Pixel coordinate grounding data
-- Opening Marker --

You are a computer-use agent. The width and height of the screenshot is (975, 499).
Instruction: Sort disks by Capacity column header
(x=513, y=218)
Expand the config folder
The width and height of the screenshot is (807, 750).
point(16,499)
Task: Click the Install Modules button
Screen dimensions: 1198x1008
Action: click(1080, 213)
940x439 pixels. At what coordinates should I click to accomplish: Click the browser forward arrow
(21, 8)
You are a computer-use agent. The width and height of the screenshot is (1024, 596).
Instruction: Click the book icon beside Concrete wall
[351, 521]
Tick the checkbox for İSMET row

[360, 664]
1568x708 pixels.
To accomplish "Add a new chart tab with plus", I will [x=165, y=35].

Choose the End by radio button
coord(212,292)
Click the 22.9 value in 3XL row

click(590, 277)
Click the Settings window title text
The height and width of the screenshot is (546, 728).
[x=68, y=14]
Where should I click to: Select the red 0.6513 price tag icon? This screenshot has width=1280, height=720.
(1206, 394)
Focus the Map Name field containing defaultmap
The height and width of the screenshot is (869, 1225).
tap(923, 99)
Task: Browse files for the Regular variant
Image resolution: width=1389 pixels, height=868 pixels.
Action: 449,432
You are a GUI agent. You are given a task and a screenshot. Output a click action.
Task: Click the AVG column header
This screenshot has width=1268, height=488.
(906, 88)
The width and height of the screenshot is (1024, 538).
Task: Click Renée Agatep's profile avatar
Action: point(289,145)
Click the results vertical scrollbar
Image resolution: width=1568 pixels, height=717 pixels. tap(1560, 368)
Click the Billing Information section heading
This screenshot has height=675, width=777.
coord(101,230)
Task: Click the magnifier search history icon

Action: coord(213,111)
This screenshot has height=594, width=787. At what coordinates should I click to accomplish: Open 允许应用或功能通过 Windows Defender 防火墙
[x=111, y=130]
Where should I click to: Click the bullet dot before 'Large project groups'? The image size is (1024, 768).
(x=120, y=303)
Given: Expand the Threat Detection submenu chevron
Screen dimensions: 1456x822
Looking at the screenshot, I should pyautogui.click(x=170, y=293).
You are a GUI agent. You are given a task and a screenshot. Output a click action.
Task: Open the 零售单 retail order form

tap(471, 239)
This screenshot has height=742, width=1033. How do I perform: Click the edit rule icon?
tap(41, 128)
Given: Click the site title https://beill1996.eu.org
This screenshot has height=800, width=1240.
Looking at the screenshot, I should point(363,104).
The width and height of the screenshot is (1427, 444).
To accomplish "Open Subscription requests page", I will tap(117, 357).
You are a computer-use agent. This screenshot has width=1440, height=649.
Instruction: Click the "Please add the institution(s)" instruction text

-- Closing Marker --

→ **Exercise**
Count how many lines in the data contain the word "agent". Reply with that number only.

→ **Exercise response**
5